* [Task item]: Would you please set down the lines of the data from the one containing "Dorty - narozeninové (96, 1062)" to the final line, exactly and only those?

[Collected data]
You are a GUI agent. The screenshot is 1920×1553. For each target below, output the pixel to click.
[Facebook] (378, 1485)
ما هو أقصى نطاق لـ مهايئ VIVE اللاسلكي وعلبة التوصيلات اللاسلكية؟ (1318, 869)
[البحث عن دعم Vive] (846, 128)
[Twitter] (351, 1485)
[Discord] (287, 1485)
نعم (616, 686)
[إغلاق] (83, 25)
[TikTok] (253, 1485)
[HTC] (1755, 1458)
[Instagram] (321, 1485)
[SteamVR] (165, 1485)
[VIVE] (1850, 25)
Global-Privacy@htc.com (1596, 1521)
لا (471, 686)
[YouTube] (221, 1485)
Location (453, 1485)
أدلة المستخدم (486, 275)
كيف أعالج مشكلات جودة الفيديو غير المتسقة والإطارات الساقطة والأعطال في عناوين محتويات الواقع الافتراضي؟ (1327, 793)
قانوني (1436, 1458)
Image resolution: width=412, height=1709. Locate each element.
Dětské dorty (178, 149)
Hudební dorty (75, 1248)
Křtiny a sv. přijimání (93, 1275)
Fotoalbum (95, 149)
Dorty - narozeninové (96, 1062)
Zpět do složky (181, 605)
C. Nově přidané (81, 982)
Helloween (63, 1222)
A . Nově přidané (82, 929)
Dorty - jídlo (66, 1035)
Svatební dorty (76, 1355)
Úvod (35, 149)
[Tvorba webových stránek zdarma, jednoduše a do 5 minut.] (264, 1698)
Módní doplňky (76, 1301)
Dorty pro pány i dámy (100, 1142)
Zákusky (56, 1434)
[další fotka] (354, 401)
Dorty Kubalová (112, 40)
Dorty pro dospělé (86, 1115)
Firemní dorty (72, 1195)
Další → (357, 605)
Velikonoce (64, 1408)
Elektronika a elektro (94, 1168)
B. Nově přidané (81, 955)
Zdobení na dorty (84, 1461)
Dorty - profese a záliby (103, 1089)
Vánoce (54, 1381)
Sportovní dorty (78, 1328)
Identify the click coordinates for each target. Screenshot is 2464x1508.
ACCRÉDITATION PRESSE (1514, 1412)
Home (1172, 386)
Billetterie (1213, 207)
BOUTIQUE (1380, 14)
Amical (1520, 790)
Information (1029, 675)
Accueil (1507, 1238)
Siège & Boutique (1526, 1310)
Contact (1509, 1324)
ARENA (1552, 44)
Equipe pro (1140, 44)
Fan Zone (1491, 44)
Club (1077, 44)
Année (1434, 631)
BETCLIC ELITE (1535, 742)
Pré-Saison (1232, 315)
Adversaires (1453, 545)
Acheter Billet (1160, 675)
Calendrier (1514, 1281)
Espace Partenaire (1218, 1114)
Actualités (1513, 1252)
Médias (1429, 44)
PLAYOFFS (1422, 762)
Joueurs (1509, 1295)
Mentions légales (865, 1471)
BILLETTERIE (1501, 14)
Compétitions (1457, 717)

* [Response]:
Dorty - narozeninové (96, 1062)
Zpět do složky (181, 605)
C. Nově přidané (81, 982)
Helloween (63, 1222)
A . Nově přidané (82, 929)
Dorty - jídlo (66, 1035)
Svatební dorty (76, 1355)
Úvod (35, 149)
[Tvorba webových stránek zdarma, jednoduše a do 5 minut.] (264, 1698)
Módní doplňky (76, 1301)
Dorty pro pány i dámy (100, 1142)
Zákusky (56, 1434)
[další fotka] (354, 401)
Dorty Kubalová (112, 40)
Dorty pro dospělé (86, 1115)
Firemní dorty (72, 1195)
Další → (357, 605)
Velikonoce (64, 1408)
Elektronika a elektro (94, 1168)
B. Nově přidané (81, 955)
Zdobení na dorty (84, 1461)
Dorty - profese a záliby (103, 1089)
Vánoce (54, 1381)
Sportovní dorty (78, 1328)
Identify the click coordinates for each target. Screenshot is 2464x1508.
ACCRÉDITATION PRESSE (1514, 1412)
Home (1172, 386)
Billetterie (1213, 207)
BOUTIQUE (1380, 14)
Amical (1520, 790)
Information (1029, 675)
Accueil (1507, 1238)
Siège & Boutique (1526, 1310)
Contact (1509, 1324)
ARENA (1552, 44)
Equipe pro (1140, 44)
Fan Zone (1491, 44)
Club (1077, 44)
Année (1434, 631)
BETCLIC ELITE (1535, 742)
Pré-Saison (1232, 315)
Adversaires (1453, 545)
Acheter Billet (1160, 675)
Calendrier (1514, 1281)
Espace Partenaire (1218, 1114)
Actualités (1513, 1252)
Médias (1429, 44)
PLAYOFFS (1422, 762)
Joueurs (1509, 1295)
Mentions légales (865, 1471)
BILLETTERIE (1501, 14)
Compétitions (1457, 717)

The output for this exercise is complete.